## [Aim of the task]
Would you output all the data exactly as it stands?

[Dataset entries]
■ ■ ■ ■ ■
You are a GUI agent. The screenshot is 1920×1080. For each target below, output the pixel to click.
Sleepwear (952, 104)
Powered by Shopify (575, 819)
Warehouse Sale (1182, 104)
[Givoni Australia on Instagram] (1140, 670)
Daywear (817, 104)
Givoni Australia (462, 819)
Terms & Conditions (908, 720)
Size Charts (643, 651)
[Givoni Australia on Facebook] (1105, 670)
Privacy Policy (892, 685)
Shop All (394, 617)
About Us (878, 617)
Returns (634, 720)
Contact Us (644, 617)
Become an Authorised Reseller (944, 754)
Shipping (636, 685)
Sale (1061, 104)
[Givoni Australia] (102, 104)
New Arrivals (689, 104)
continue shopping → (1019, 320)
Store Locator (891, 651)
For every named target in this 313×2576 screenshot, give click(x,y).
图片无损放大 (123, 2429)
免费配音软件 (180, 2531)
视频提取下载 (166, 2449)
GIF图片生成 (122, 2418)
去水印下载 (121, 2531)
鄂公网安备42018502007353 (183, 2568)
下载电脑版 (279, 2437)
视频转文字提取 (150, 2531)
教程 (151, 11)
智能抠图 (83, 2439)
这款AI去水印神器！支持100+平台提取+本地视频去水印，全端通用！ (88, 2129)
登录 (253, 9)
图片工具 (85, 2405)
■ ■ ■ ■ ■
## [Result for this task]
You are a GUI agent. The screenshot is 1920×1080. For each target below, output the pixel to click.
Sleepwear (952, 104)
Powered by Shopify (575, 819)
Warehouse Sale (1182, 104)
[Givoni Australia on Instagram] (1140, 670)
Daywear (817, 104)
Givoni Australia (462, 819)
Terms & Conditions (908, 720)
Size Charts (643, 651)
[Givoni Australia on Facebook] (1105, 670)
Privacy Policy (892, 685)
Shop All (394, 617)
About Us (878, 617)
Returns (634, 720)
Contact Us (644, 617)
Become an Authorised Reseller (944, 754)
Shipping (636, 685)
Sale (1061, 104)
[Givoni Australia] (102, 104)
New Arrivals (689, 104)
continue shopping → (1019, 320)
Store Locator (891, 651)
For every named target in this 313×2576 screenshot, give click(x,y).
图片无损放大 (123, 2429)
免费配音软件 (180, 2531)
视频提取下载 (166, 2449)
GIF图片生成 (122, 2418)
去水印下载 (121, 2531)
鄂公网安备42018502007353 (183, 2568)
下载电脑版 (279, 2437)
视频转文字提取 (150, 2531)
教程 (151, 11)
智能抠图 (83, 2439)
这款AI去水印神器！支持100+平台提取+本地视频去水印，全端通用！ (88, 2129)
登录 (253, 9)
图片工具 (85, 2405)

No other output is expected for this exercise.